**Aufgabenstellung:** Schreibe den Text über Italiens Tourismusbranche und das Ausbleiben der russischen Gäste weiter, direkt im Anschluss an die Zwischenüberschrift „Geschichten der Verzweiflung“.

**Textauszug:**
----
Italiens Tourismusbranche Das Geld kam mit den Russen
Die Menschenmengen in Roms Ausgehviertel Trastevere deuten kaum auf eine Tourismuskrise in Italien hin. Doch Wochenend-Trips in Städte machen nicht das große Geschäft aus. Das Geld brachten bislang die Russen.
Im Jahr 2019 besuchten 1,7 Millionen Urlauberinnen und Urlauber aus Russland das "Belpaese" und ließen fast eine Milliarde Euro im Land. Sie gelten in Italien neben Amerikanern und Chinesen als besonders konsumfreudig. Auf sie hatten sich die Hoffnungen der schwer angeschlagenen italienischen Tourismusbranche gerichtet. Die Aussicht auf einen Neustart im Frühjahr hatte viele Betriebe am Leben erhalten. Eigens für diese Klientel lockerte die Regierung schon im Februar die Corona-Regeln: Wer mit dem russischen Vakzin Sputnik geimpft war, durfte einreisen und schon mit einem einfachen Schnelltest alle Freizeit- und Gastro-Angebote nutzen.
Stornierungen von Gästen aus aller Welt
Der Krieg lässt nun alle Träume auf Erholung von Mailand bis Rimini platzen. Der Bade- und Vergnügungsort an der Adria steht auf Platz eins in der Gunst der russischen Kundschaft und macht allein 15 Prozent des Tourismus-Geschäfts aus. An zweiter Stelle kommt Rom, danach Venedig mit neun Prozent. Nach einer Prognose des Hotelverbands "Federalberghi" wird allein die Hauptstadt in diesem Jahr rund 150 Millionen Euro an Umsatz verlieren.
Russische Jachten und ihre finanzstarken Besitzer zog es eher an die Costa Smeralda Sardiniens. Doch die meisten haben die Insel überstürzt verlassen, um dem Zugriff der italienischen Finanzpolizei zu entgehen. Die Guardia di Finanza konfisziert im Rahmen der EU-Sanktionen gegen Russland sehr konsequent russische Luxusgüter, darunter Villen und Jachten.
"Ich weiß, dass Sanktionen und kommerzielle Vergeltungsmaßnahmen auf europäischer Ebene unvermeidlich sind, aber wir hatten gerade auf diese Touristen, die mit Sputnik geimpft sind und nun einreisen dürfen, gehofft", sagt Ivana Jelinic, Präsidentin des Branchenverbands "Fiavet-Confcommercio". 80 Prozent Umsatzeinbruch in zwei Pandemie-Jahren waren für die italienische Tourismusbranche kaum zu verkraften. Aus Sorge vor einer Ausweitung des Krieges stornieren jetzt auch Amerikaner und Europäer ihre Reisen nach Italien.
"Geschichten der Verzweiflung"
----
**Quellenmaterial:**
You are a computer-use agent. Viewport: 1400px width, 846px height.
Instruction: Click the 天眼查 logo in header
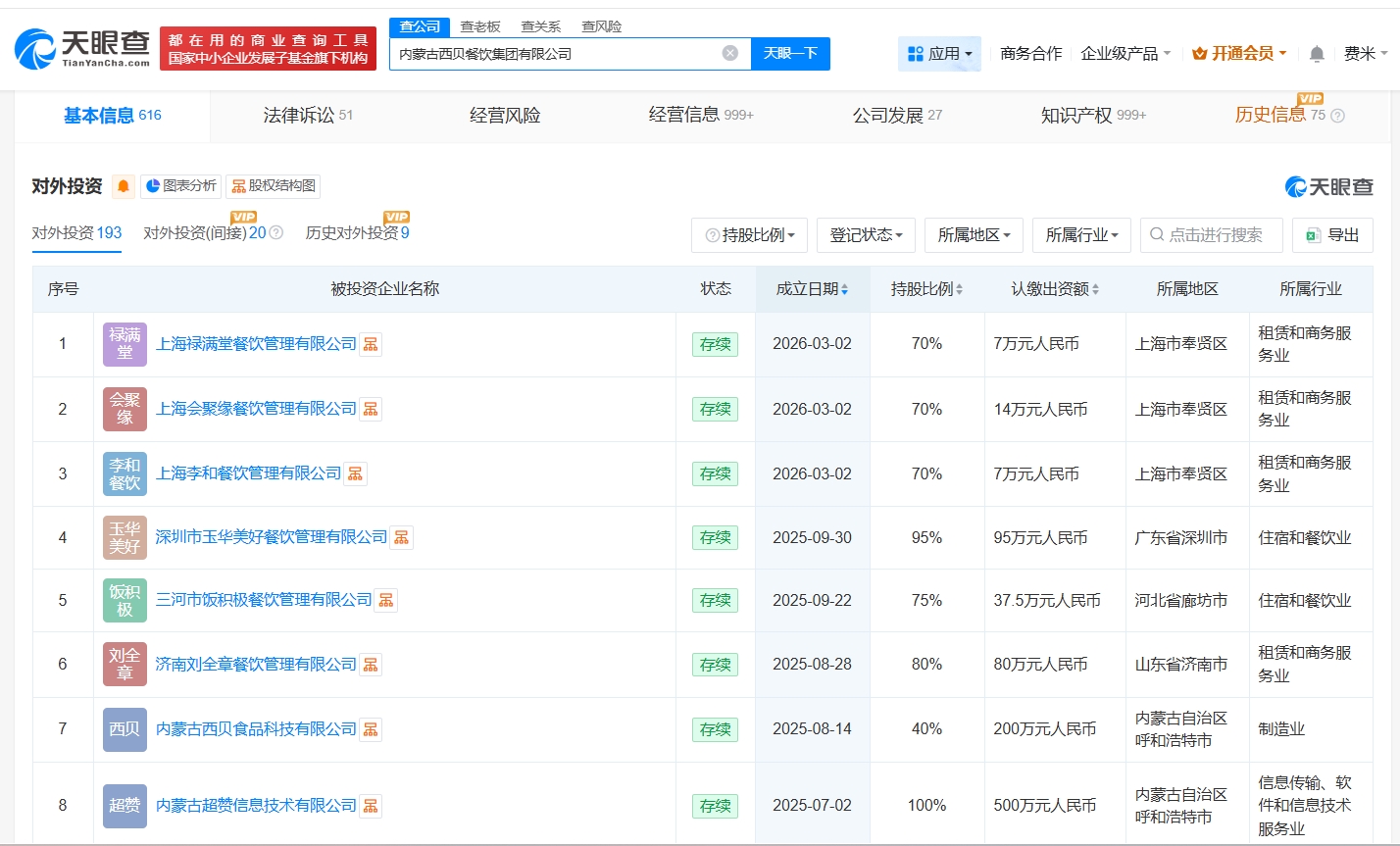82,48

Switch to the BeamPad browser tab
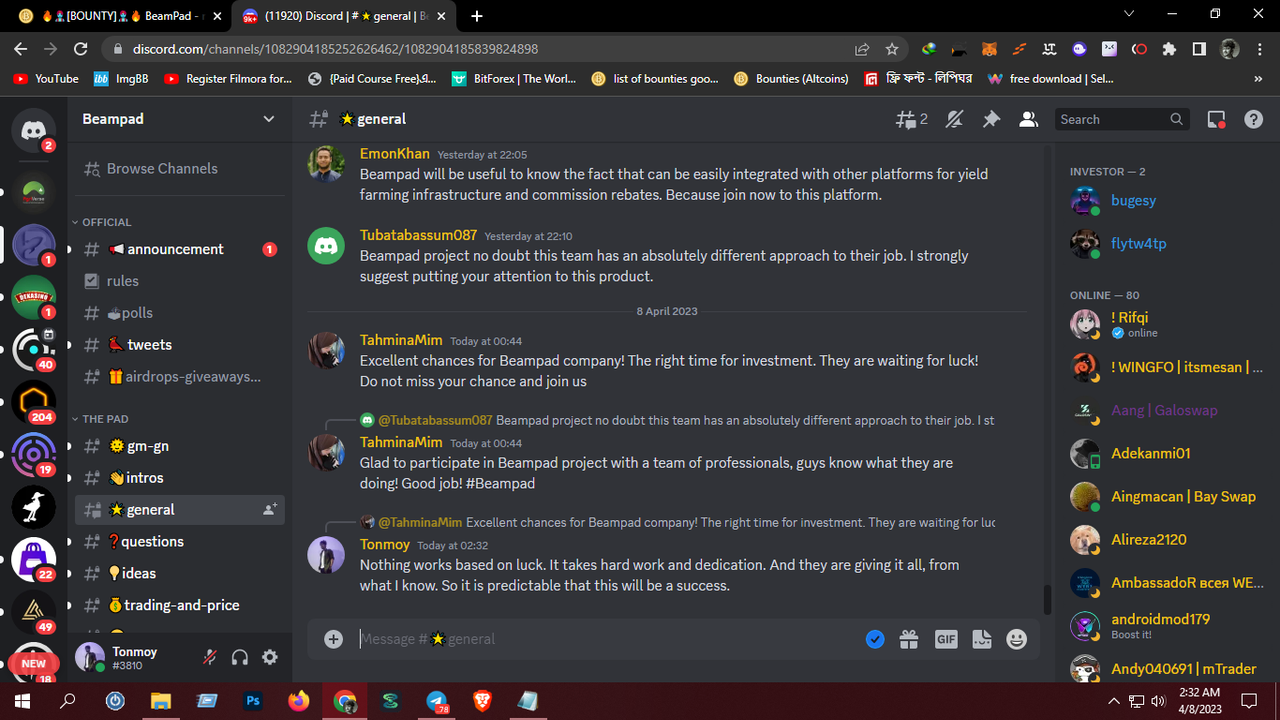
----
**Ergebnis:**
"Unser Sektor befindet sich in seiner größten Krise. Die Unternehmen haben keine Liquidität mehr und sind nicht einmal in der Lage, die Vorteile aus dem Wiederaufbaufonds zu nutzen, wie zum Beispiel Steuergutschriften für Investitionen", sagt Jelinic. Sie befürchtet, dass viele Betriebe ein weiteres Krisenjahr nicht mehr durchhalten können. "Ich weiß, es mag zynisch erscheinen, von wirtschaftlichen Folgen zu sprechen, aber die Auswirkungen auf das Leben der Menschen sind enorm". In der Branche steigen die Selbstmordzahlen. "Jeden Tag sammeln sich bei uns Geschichten der Verzweiflung".
Die Hoteliers und Luxusläden in Mailand und Bologna hatten auf das orthodoxe Osterfest gesetzt. Im Durchschnitt kommen in dieser Zeit 175.000 Übernachtungsgäste aus Russland und geben etwa 20 Millionen Euro aus. Damit rechnet dieses Jahr niemand mehr. Auch das Fest der Auferstehung wird der Tourismusbranche in Italien nicht helfen.
Roms Hotels helfen ukrainischen Flüchtlingen
Mit einem Anteil von 13 Prozent am Bruttoinlandprodukt bis zum Beginn der Pandemie ist der Sektor systemrelevant. Italiens Wirtschaft hat sich unter Ministerpräsident Mario Draghi ganz langsam von ihren Altlasten und vergangenen politischen Fehlentscheidungen erholt. Mit beachtlichen 6,6 Prozent Wachstum stand das Land im vergangenen Jahr als Musterschüler in Europa da und konnte wichtige Reformen umsetzen. Der Krieg in der Ukraine kann das alles wieder zunichtemachen.
Zunächst helfen die Hotels in Rom aber erstmal, die vielen Kriegsflüchtlinge aus der Ukraine unterzubringen. Bis zu einer Million Menschen werden in Italien erwartet. Einige sollen in leerstehenden Hotelzimmern unterkommen. Die in der Flüchtlingshilfe engagierte Kirchengemeinschaft Sant'Egidio übernimmt für den Anfang die Hotelkosten von 40 geflüchteten Familien.